We met frequently, in coffee shops, in the park, in his apartment in an impressive Stanford White building on 76th Street off Fifth Avenue (for months I would assume it had a bedroom or two off the living room, but it turned out to be a studio). I learned a few important facts—like, there was no girlfriend in the picture, he’d gone to a respectable college, he worked for a large media conglomerate before striking out on his own with the great outdoors guides (at one point he showed me the contract, and I was suitably impressed by the sum doled out upfront).
And I felt a powerful physical attraction, as did he, or so I hoped. But I was not about to make a move while still on the payroll (I may have been a little fast, but I wasn’t stupid), and he was equally circumspect.
In August, I signed on for my second years of classes at Columbia and a few weeks later held a party for friends at my parents’ new apartment on 93rd Street. They were gone for a couple of weeks, I’m not sure where, and were always quite indulgent about lending their premises for low-impact debaucheries. I invited the usual crowd, extending an invitation to Mr. Landi, not sure how he would fit in with a group of aspiring academics. One of whom, sure enough, held forth on the defenestration of Prague. But he circulated easily, showing no signs of boredom or impatience, and at the end of the evening I made us coffee and served it in my mother’s elegant, mismatched china cups, which I still have to this day.
I can’t say who made the first move, but we ended up in my parents’ king-size bed for the next five days (I won’t go anywhere near the Freudian implications of this), pausing only to graze from the fridge or order up Chinese. No doubt we included cold sesame noodles with cucumber, and so I offer a recipe from Epicurious.com here in the hopes it will recharge your libido as it did ours.

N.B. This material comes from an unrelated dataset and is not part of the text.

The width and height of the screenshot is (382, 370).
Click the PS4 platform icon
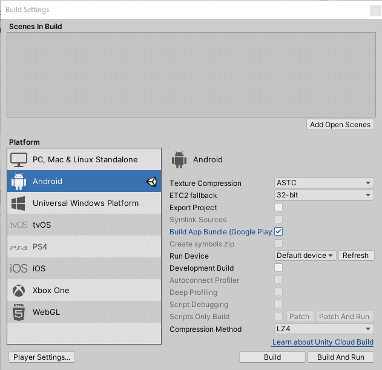point(19,247)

Cold Sesame Noodles with Cucumber
8 ounces Chinese egg noodles, cappellini, or pad thai– style rice noodles
1 tablespoon peanut oil
1/4 cup peanut butter
1/2 teaspoon toasted sesame oil
3 tablespoons rice vinegar
1/4 cup soy sauce
2 teaspoons toasted sesame seeds
1 tablespoon honey
2 tablespoons freshly grated ginger, or 1 tablespoon ground ginger
2 garlic cloves, minced
1 tablespoon red pepper flakes
1 tablespoon sriracha or other red chile sauce
2 Persian cucumbers, 1 grated, 1 thinly sliced
1 scallion, chopped
1/4 cup salted roasted peanuts, chopped
1/4 cup fresh cilantro leaves, chopped
Step 1
Bring a pot of water to a boil. Prepare a bowl of ice water.
Step 2
Cook the noodles in boiling water until al dente, 3 to 5 minutes. Drain and transfer to a bowl of ice water and soak for 5 minutes, until well chilled. Drain again, return to the bowl, toss with the peanut oil, and set aside.
Step 3
In a large bowl, whisk together the peanut butter, sesame oil, rice vinegar, soy sauce, sesame seeds, honey, ginger, garlic, red pepper flakes, and sriracha. Fold in the grated cucumber, half the scallion, and half the peanuts. Add the chilled pasta and toss to coat thoroughly. Transfer to a serving bowl, twirling the pasta into a nest shape. Top with the sliced cucumber, cilantro, and the remaining scallion and peanuts.
Indeed I did. I still recall coming across a volume called "Napoleon, etair0il un Macon?" (aka Mason)....you could lose your mind in Butler Library. I think more than a few probably did.
Thank you for sharing another memory.